» **Tekst źródłowy**:
Możliwość wykorzystywania mechanicznych, ale wysoce przypominających ludzkie serc byłaby prawdziwym przełomem we wszelkiego rodzaju badaniach. A tak się składa, że naukowcy z Uniwersytetu Bostońskiego stworzyli coś, co stanowi odpowiedź na tę potrzebę. Zaprojektowali bowiem niewielkich rozmiarów urządzenie zasilane komórkami serca i odtwarzające funkcje pełnione przez ten organ. Badacze zaprezentowali wyniki swoich działań na łamach Science Advances.
Niewielkie rozmiary i wielkie możliwości
MiniPUMP, bo tak nazywa się instrument o powierzchni zaledwie 3 centymetrów kwadratowych, składa się z plastikowej podstawy, na której zamocowane są wydrukowane w 3D akrylowe zastawki, rurki i sama pompa. Ta ostatnia zawiera rusztowanie złożone z serii połączonych ze sobą koncentrycznych akrylowych spiral. Wypełniono je żywymi ludzkimi kardiomiocytami, czyli komórkami mięśnia sercowego. Kiedy dochodzi do ich rozszerzania i kurczenia, całe rusztowanie porusza się wraz z nimi, pompując wodę.
Ma to oczywiście naśladować procesy zachodzące w biologicznych sercach, które – zamiast wody – pompują krew. Dostęp do kardiomiocytów jest na tyle łatwy, że pacjenci mogliby otrzymywać mechaniczne serca napędzane ich własnymi komórkami. Nie chodzi jednak na przykład o wykonywanie przeszczepów, lecz sprawdzanie, jak dana substancja wpłynie na funkcjonowanie ich faktycznych narządów. Lekarze mogliby więc przekonać się, czy lek przepisany ich pacjentowi nie wyrządzi nieprzewidzianych szkód.

» **Wyciąg danych**:
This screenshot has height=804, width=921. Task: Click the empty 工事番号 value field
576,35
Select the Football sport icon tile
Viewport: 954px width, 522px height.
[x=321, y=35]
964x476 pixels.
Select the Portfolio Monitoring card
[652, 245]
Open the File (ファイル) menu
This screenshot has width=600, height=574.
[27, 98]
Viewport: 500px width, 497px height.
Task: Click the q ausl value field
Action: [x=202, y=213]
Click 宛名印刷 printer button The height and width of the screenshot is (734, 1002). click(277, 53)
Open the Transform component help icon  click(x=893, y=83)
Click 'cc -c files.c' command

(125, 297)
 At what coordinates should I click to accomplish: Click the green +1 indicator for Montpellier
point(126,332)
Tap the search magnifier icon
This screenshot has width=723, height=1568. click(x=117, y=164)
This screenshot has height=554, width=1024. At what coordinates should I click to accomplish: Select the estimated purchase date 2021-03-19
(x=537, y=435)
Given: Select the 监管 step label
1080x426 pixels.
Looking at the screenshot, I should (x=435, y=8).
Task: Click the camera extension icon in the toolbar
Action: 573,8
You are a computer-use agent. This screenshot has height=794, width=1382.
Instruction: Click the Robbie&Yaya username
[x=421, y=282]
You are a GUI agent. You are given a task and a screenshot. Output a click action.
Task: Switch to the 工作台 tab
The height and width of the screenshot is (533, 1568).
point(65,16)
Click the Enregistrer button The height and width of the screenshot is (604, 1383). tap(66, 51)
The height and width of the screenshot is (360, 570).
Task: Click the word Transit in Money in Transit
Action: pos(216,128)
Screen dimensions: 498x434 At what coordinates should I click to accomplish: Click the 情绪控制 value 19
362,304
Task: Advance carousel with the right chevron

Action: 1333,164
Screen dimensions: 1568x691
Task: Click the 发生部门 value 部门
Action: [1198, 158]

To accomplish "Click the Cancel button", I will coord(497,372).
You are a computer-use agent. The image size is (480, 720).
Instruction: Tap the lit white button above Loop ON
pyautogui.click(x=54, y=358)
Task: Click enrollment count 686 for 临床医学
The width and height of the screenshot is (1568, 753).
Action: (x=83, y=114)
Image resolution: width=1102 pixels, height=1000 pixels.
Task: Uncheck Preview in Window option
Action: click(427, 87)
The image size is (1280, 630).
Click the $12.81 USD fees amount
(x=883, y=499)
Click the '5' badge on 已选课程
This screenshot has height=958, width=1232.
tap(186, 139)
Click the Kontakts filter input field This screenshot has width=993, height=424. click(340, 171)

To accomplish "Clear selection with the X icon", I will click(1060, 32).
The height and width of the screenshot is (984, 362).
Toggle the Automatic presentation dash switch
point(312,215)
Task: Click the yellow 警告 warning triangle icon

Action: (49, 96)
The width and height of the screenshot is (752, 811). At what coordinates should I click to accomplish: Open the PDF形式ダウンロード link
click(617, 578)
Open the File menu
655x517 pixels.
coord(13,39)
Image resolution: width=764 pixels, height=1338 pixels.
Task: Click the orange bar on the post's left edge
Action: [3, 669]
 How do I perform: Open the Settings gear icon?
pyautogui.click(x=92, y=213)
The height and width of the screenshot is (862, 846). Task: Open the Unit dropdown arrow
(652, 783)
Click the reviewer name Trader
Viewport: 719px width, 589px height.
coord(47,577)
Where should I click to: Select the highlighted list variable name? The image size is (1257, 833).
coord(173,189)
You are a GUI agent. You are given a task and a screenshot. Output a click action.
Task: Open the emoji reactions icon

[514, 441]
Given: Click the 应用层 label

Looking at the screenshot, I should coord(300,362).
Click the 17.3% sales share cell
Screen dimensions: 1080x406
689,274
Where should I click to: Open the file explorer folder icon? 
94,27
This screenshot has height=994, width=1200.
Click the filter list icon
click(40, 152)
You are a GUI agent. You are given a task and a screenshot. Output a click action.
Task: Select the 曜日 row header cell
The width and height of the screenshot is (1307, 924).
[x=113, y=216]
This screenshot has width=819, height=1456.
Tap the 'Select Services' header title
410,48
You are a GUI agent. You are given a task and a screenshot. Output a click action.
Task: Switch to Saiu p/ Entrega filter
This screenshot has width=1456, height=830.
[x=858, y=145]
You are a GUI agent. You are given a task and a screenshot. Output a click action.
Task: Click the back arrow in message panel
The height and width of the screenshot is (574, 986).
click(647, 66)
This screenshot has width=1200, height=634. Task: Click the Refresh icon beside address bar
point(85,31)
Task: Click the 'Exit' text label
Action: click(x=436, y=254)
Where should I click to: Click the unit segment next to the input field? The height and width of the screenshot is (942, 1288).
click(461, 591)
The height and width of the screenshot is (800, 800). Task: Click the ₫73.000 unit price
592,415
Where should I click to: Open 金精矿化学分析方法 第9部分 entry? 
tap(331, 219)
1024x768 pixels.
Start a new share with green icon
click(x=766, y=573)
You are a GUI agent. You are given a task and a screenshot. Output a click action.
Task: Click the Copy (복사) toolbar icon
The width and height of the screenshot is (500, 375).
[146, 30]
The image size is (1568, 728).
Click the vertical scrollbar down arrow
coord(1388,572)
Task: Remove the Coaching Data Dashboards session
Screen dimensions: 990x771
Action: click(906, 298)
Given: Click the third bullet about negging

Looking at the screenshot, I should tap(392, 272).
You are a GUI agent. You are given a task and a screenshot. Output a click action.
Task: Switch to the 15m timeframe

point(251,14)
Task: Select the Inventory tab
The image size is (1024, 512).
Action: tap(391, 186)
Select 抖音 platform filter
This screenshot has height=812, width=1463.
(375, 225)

» **Do zrobienia**:
1. Przepisz z tekstu źródłowego fragment od „Niewielkie rozmiary i” aż do „nimi, pompując wodę.” włącznie.
2. Czym według tekstu źródłowego wypełniono rusztowanie pompy w urządzeniu MiniPUMP?
Materiał nie jest potrzebny do wykonania zadań.

» **Rozwiązania zadań**:
1.
Niewielkie rozmiary i wielkie możliwości
MiniPUMP, bo tak nazywa się instrument o powierzchni zaledwie 3 centymetrów kwadratowych, składa się z plastikowej podstawy, na której zamocowane są wydrukowane w 3D akrylowe zastawki, rurki i sama pompa. Ta ostatnia zawiera rusztowanie złożone z serii połączonych ze sobą koncentrycznych akrylowych spiral. Wypełniono je żywymi ludzkimi kardiomiocytami, czyli komórkami mięśnia sercowego. Kiedy dochodzi do ich rozszerzania i kurczenia, całe rusztowanie porusza się wraz z nimi, pompując wodę.

2. Żywymi ludzkimi kardiomiocytami, czyli komórkami mięśnia sercowego.